Copy all of the material below line for line, with no changes.

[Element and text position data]
###
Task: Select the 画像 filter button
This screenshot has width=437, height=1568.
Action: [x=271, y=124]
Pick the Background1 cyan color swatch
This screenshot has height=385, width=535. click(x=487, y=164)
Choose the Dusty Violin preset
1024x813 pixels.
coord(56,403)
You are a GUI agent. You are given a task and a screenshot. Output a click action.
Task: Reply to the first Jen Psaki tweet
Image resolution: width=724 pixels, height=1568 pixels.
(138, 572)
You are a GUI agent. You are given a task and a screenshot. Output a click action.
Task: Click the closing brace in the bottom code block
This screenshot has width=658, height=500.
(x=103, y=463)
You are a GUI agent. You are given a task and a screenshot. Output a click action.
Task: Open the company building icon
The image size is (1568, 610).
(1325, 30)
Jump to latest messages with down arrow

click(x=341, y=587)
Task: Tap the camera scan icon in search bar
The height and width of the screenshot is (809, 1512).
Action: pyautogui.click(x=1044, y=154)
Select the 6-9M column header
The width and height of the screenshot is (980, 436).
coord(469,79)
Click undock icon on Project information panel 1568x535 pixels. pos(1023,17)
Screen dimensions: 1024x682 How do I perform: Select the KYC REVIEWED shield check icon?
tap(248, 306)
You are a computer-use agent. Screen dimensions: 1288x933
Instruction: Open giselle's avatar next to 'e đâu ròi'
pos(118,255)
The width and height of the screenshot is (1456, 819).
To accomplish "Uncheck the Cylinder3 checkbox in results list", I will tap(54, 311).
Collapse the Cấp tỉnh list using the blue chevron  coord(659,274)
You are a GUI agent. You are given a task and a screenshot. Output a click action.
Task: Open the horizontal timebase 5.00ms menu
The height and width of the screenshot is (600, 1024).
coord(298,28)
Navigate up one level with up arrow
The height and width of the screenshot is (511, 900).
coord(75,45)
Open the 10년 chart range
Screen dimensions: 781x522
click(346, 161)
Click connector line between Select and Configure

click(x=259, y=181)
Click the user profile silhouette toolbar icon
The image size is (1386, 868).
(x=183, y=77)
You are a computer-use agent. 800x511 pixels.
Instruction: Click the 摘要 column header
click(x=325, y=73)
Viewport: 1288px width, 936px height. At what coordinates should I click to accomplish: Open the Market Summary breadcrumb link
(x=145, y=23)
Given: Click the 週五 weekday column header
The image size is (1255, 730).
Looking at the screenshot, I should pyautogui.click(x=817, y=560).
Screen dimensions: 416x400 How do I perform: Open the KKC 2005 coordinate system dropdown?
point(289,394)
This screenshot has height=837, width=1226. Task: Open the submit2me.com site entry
###
*REPLY*:
Task: Select the 画像 filter button
This screenshot has width=437, height=1568.
Action: [x=271, y=124]
Pick the Background1 cyan color swatch
This screenshot has height=385, width=535. click(x=487, y=164)
Choose the Dusty Violin preset
1024x813 pixels.
coord(56,403)
You are a GUI agent. You are given a task and a screenshot. Output a click action.
Task: Reply to the first Jen Psaki tweet
Image resolution: width=724 pixels, height=1568 pixels.
(138, 572)
You are a GUI agent. You are given a task and a screenshot. Output a click action.
Task: Click the closing brace in the bottom code block
This screenshot has width=658, height=500.
(x=103, y=463)
You are a GUI agent. You are given a task and a screenshot. Output a click action.
Task: Open the company building icon
The image size is (1568, 610).
(1325, 30)
Jump to latest messages with down arrow

click(x=341, y=587)
Task: Tap the camera scan icon in search bar
The height and width of the screenshot is (809, 1512).
Action: pyautogui.click(x=1044, y=154)
Select the 6-9M column header
The width and height of the screenshot is (980, 436).
coord(469,79)
Click undock icon on Project information panel 1568x535 pixels. pos(1023,17)
Screen dimensions: 1024x682 How do I perform: Select the KYC REVIEWED shield check icon?
tap(248, 306)
You are a computer-use agent. Screen dimensions: 1288x933
Instruction: Open giselle's avatar next to 'e đâu ròi'
pos(118,255)
The width and height of the screenshot is (1456, 819).
To accomplish "Uncheck the Cylinder3 checkbox in results list", I will tap(54, 311).
Collapse the Cấp tỉnh list using the blue chevron  coord(659,274)
You are a GUI agent. You are given a task and a screenshot. Output a click action.
Task: Open the horizontal timebase 5.00ms menu
The height and width of the screenshot is (600, 1024).
coord(298,28)
Navigate up one level with up arrow
The height and width of the screenshot is (511, 900).
coord(75,45)
Open the 10년 chart range
Screen dimensions: 781x522
click(346, 161)
Click connector line between Select and Configure

click(x=259, y=181)
Click the user profile silhouette toolbar icon
The image size is (1386, 868).
(x=183, y=77)
You are a computer-use agent. 800x511 pixels.
Instruction: Click the 摘要 column header
click(x=325, y=73)
Viewport: 1288px width, 936px height. At what coordinates should I click to accomplish: Open the Market Summary breadcrumb link
(x=145, y=23)
Given: Click the 週五 weekday column header
The image size is (1255, 730).
Looking at the screenshot, I should pyautogui.click(x=817, y=560).
Screen dimensions: 416x400 How do I perform: Open the KKC 2005 coordinate system dropdown?
point(289,394)
This screenshot has height=837, width=1226. Task: Open the submit2me.com site entry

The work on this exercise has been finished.